**Exercise details:** Please copy out the material below word for word, starting with its first line and going on through the line that contains "Action: [x=42, y=23]".

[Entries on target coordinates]
## begin

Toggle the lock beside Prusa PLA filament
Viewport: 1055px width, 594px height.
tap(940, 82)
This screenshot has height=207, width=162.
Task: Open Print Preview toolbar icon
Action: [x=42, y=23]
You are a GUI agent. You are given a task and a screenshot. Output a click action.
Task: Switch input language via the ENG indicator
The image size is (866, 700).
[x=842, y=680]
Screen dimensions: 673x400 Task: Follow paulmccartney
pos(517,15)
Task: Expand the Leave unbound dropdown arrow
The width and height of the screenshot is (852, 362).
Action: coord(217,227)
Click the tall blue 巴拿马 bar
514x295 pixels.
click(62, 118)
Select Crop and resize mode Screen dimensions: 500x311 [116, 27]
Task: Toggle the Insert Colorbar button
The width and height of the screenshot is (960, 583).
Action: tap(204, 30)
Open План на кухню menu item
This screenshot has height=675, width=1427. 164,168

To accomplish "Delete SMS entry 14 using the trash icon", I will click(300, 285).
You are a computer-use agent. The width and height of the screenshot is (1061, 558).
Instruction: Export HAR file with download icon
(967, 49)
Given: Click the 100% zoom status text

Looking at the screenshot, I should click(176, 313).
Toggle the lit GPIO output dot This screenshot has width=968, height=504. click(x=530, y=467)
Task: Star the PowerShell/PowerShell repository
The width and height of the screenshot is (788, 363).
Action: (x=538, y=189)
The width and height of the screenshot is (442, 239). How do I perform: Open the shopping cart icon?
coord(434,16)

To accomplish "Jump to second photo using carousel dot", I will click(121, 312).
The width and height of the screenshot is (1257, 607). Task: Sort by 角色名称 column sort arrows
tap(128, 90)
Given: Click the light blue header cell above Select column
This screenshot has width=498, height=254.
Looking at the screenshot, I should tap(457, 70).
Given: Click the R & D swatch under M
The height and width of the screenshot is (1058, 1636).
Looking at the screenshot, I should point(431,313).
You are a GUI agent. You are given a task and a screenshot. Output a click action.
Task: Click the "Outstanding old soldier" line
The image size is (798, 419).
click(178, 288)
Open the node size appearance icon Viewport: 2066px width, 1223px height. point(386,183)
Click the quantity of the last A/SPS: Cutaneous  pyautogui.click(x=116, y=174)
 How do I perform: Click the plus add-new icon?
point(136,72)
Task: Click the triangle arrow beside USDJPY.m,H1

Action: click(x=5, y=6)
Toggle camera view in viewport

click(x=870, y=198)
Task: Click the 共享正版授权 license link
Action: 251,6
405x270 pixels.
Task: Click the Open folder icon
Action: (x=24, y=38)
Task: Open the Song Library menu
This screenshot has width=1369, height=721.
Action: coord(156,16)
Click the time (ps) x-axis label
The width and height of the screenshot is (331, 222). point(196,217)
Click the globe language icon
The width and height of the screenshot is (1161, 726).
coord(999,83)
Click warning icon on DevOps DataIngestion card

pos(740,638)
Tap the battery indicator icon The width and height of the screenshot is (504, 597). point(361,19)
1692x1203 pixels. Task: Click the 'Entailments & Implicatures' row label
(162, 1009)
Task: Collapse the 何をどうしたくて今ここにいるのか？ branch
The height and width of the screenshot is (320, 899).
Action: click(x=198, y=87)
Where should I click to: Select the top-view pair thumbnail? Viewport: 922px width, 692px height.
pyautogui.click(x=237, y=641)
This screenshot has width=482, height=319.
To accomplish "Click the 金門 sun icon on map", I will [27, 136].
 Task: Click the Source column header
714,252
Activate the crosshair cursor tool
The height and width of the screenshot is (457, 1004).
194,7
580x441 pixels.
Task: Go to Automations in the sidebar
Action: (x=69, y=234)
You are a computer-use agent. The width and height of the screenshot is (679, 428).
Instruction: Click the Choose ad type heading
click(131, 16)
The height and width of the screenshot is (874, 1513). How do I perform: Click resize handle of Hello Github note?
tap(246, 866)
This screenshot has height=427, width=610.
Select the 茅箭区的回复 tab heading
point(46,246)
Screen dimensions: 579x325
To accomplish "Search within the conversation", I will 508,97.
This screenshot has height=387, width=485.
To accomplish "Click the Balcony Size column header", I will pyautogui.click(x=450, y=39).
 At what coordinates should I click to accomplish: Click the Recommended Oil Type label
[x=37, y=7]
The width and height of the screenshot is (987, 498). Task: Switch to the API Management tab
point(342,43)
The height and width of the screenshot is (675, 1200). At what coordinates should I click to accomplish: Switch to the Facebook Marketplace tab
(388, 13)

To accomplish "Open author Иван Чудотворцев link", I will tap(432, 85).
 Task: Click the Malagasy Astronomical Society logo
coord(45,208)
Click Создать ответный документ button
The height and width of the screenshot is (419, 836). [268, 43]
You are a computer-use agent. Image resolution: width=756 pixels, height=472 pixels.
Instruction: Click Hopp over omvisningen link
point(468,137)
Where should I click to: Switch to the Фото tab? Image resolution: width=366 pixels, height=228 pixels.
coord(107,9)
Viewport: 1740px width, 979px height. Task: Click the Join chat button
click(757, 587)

## end

**The completed task:**
Toggle the lock beside Prusa PLA filament
Viewport: 1055px width, 594px height.
tap(940, 82)
This screenshot has height=207, width=162.
Task: Open Print Preview toolbar icon
Action: [x=42, y=23]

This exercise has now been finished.